EXERCISE INPUT »
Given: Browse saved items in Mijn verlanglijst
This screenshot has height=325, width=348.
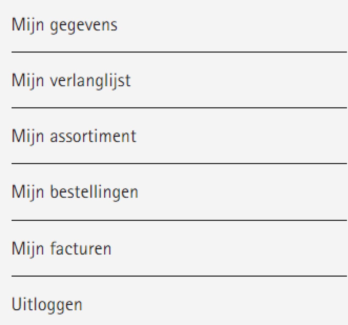Looking at the screenshot, I should click(x=71, y=81).
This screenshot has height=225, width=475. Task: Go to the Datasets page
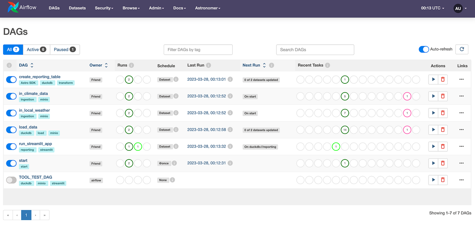coord(77,8)
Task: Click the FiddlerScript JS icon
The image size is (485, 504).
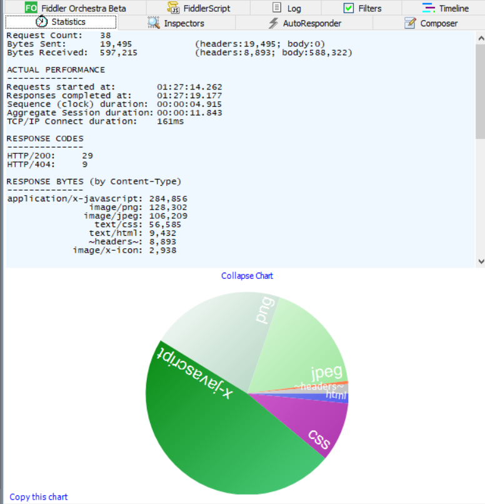Action: pos(174,8)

WHAT IS REQUIRED » Could you return each line, unchanged, from the line containing "Task: Click the FiddlerScript JS icon" through the last line of the entries above, leaving out the pictures?

ANSWER FOR THIS EXERCISE »
Task: Click the FiddlerScript JS icon
The image size is (485, 504).
Action: pos(174,8)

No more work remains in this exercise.